A huge mistake people make is assuming that a high $R^2$ (R-squared) value means the model is "good."

$R^2$ tells you how much of the variation in your data is explained by the model. You could have an $R^2$ of 0.95 and still have a totally useless model if you've ignored the underlying assumptions. For example, if you regress the number of shark attacks against ice cream sales, you'll get a beautiful OLS line and a high $R^2$. Does ice cream cause shark attacks? No. They both just happen more often in the summer.

This is the classic "correlation is not causation" trap. OLS finds correlation. It does not prove that one thing causes another. To get to causation, you need experimental design or more advanced econometric tricks like Instrumental Variables.

Implementation: It's easier than you think

You don't need a PhD to run an Ordinary Least Squares regression. If you're using Python, the statsmodels library is the gold standard because it gives you a detailed "summary" sheet that looks like something out of an academic paper. If you're more into machine learning, scikit-learn has LinearRegression(), which uses OLS under the hood.

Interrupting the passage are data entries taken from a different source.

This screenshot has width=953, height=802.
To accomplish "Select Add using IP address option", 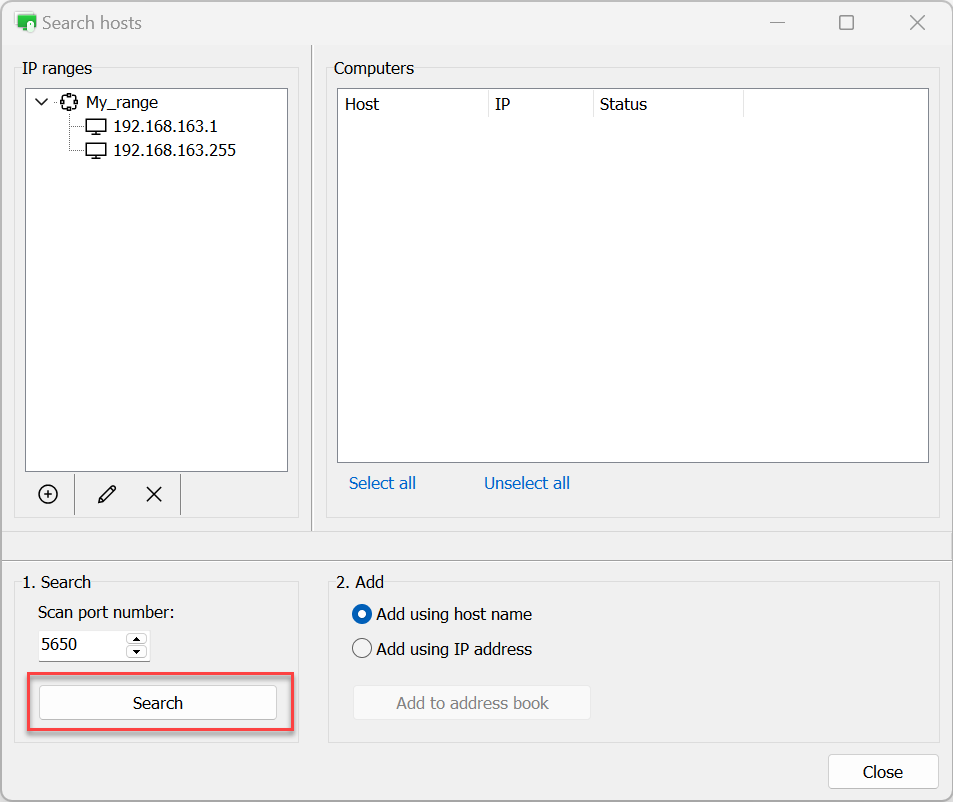I will (x=362, y=649).
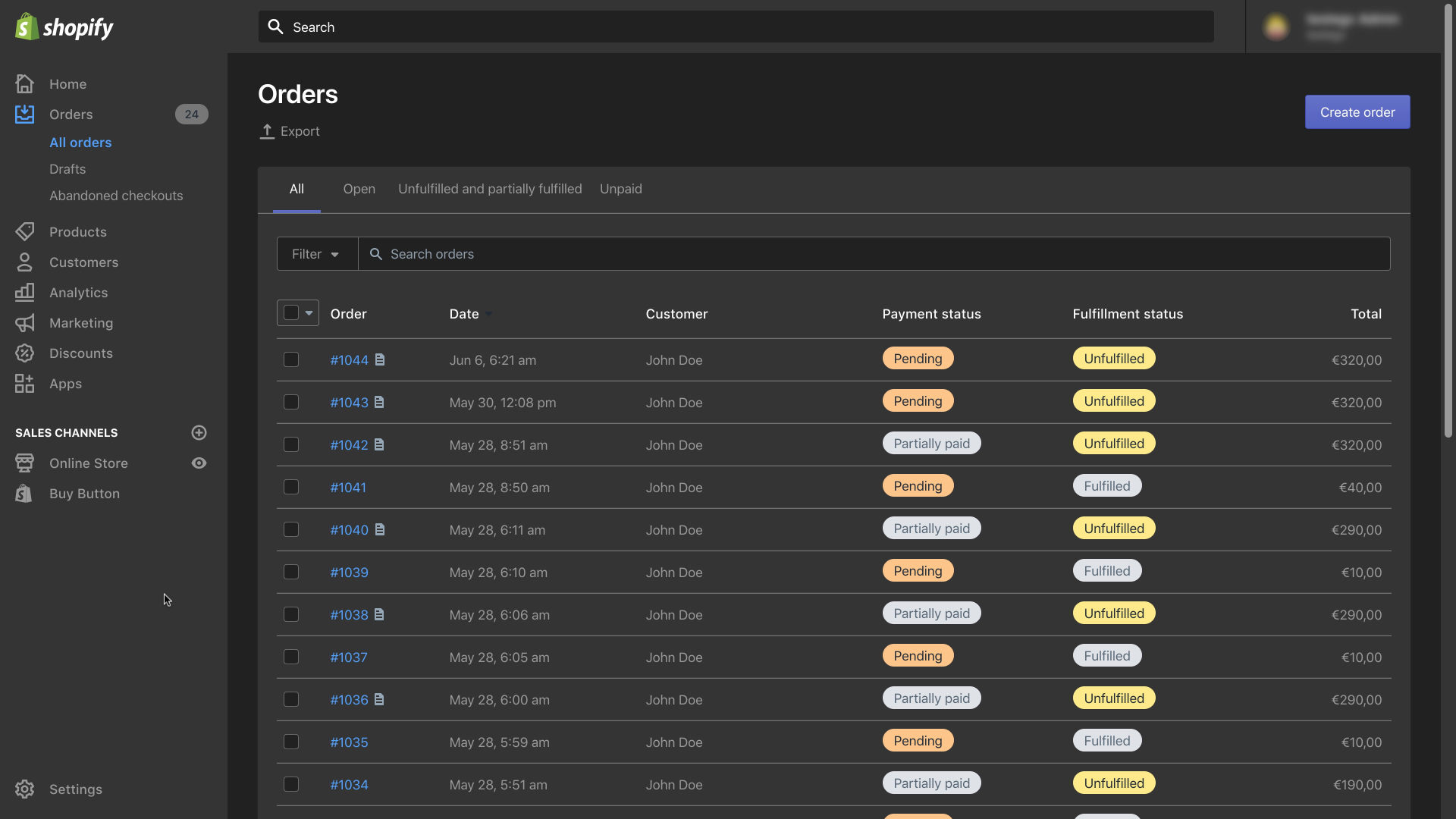Click the Create order button
Viewport: 1456px width, 819px height.
click(x=1357, y=111)
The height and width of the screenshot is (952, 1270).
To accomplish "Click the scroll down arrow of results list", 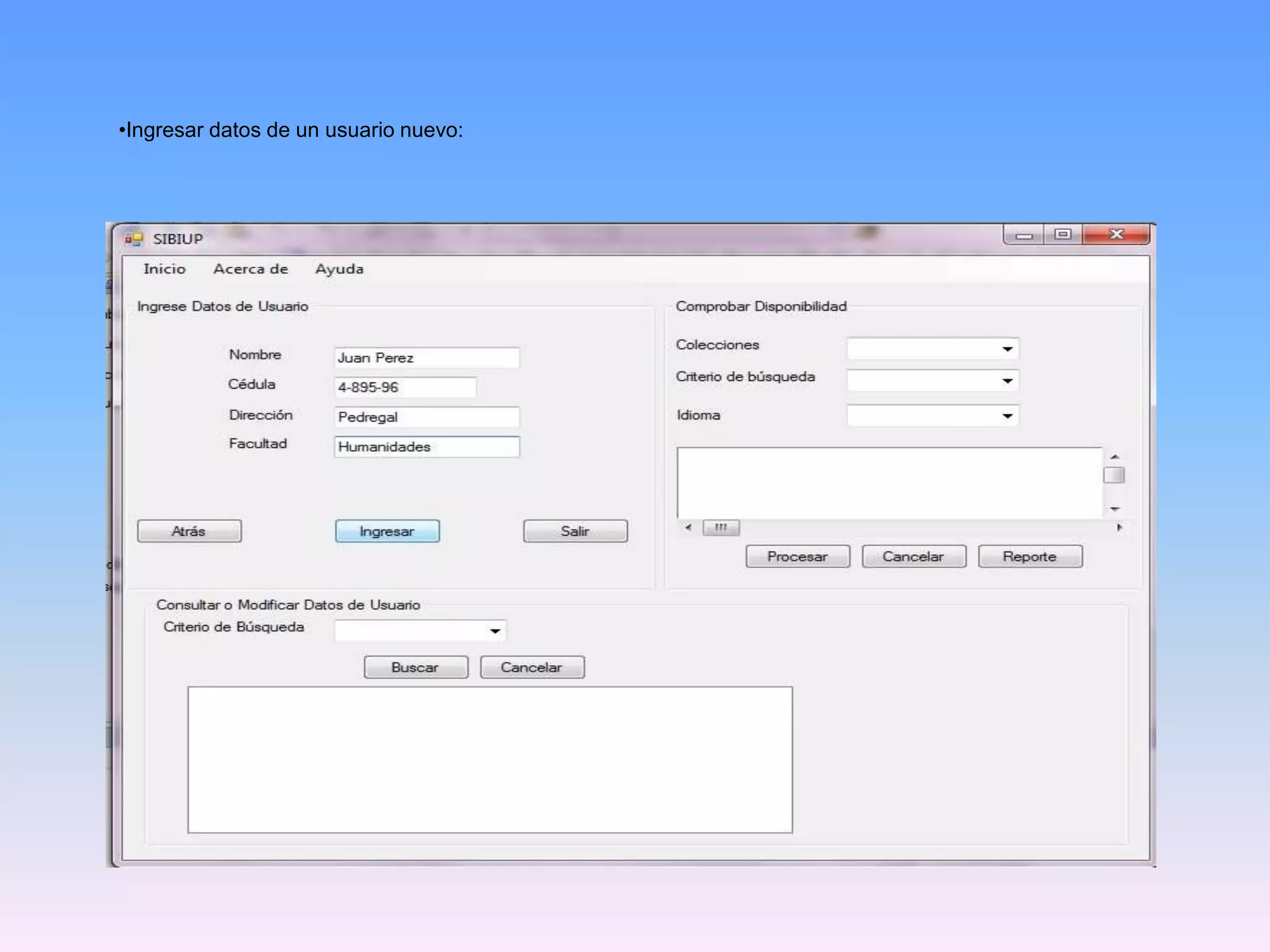I will [1114, 509].
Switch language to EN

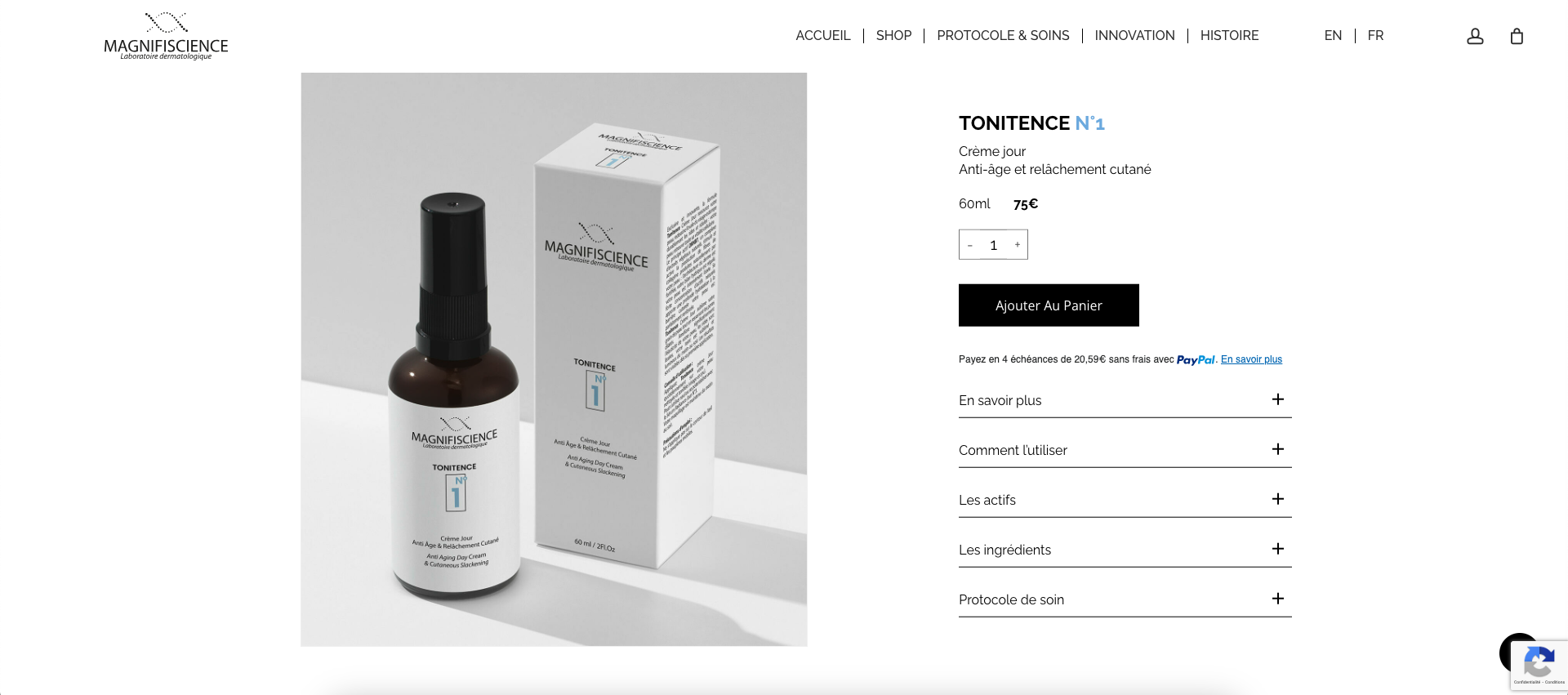coord(1333,35)
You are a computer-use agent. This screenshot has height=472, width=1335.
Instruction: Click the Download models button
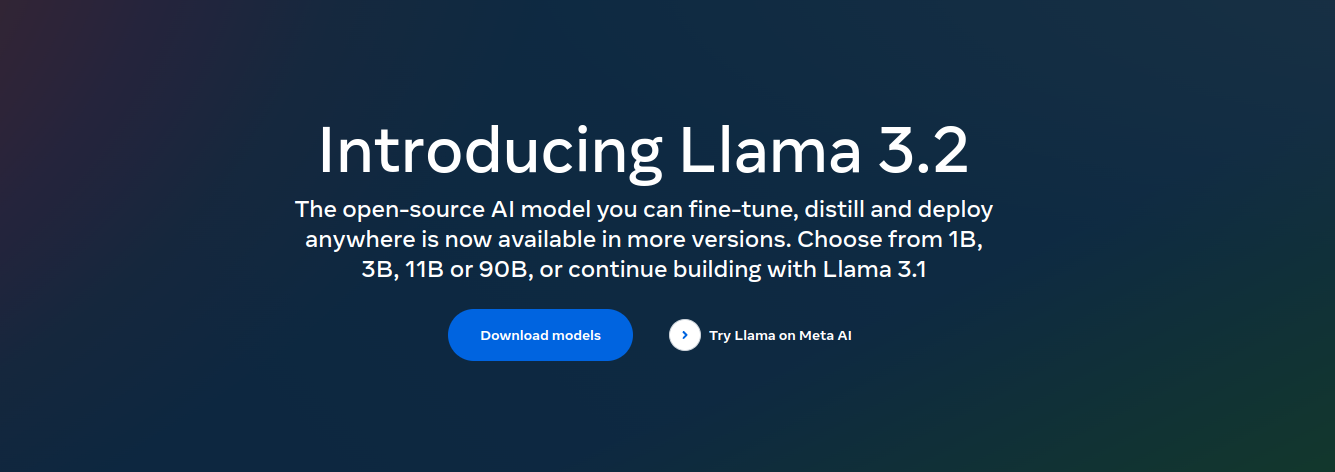(540, 335)
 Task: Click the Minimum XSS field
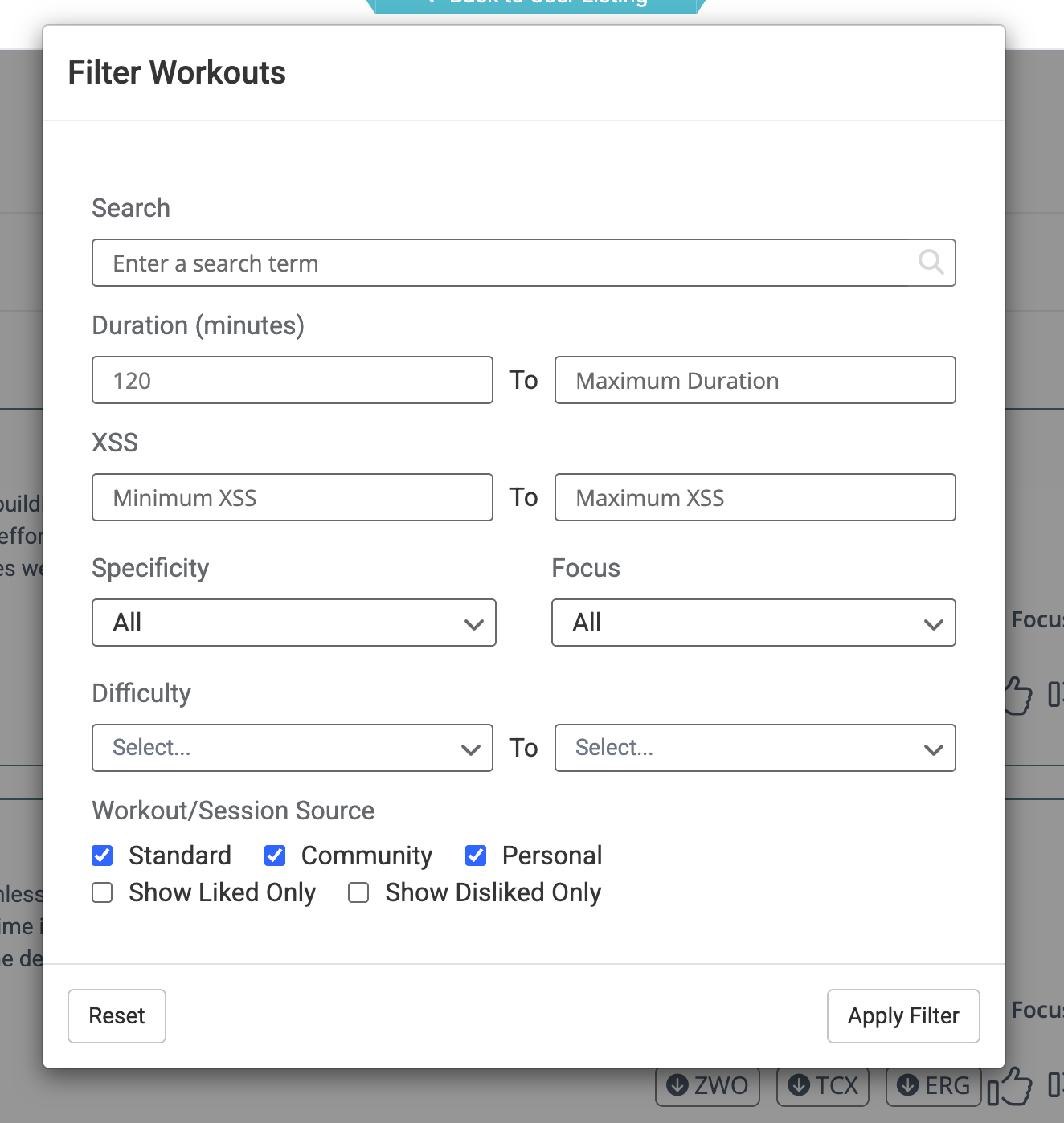(292, 497)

Even Excel can do it. Use the LINEST function or the Data Analysis Toolpak. Just please, for the love of data, look at your scatter plot before you trust the numbers. If your data looks like a banana, don't use a straight-line method.

Practical Next Steps for Your Data

If you’re ready to actually use this, don't just run the code and call it a day.

First, visualize your residuals. After you run your OLS model, plot the errors. If you see a pattern—like a wave or a funnel shape—your model is missing something. It might be a non-linear relationship or a missing variable.

Second, check for high-leverage points. These are the outliers that are "pulling" your line too hard. Use a metric called Cook's Distance to identify them. Sometimes you should delete them; other times, they are the most important part of the story.

Third, standardize your variables. If you're regressing "Age in years" against "Income in millions," the scales are so different that it can make your coefficients hard to interpret. Scaling them helps you see which variable actually has the most "punch."

Ordinary Least Squares isn't just a classroom exercise. It’s the foundation of how we understand the relationship between variables in economics, biology, and engineering. Respect its assumptions, watch out for outliers, and it’ll serve you better than almost any other tool in your kit.


Next Steps:

  • Gather your dataset and create a scatter plot to visually check for a linear relationship.
  • Calculate the Correlation Coefficient ($r$) to see if a linear model is even appropriate.
  • Run your OLS regression and immediately generate a residual plot to validate the homoscedasticity assumption.
  • Identify any data points with a Cook's Distance greater than 1 and investigate if they are errors or genuine anomalies.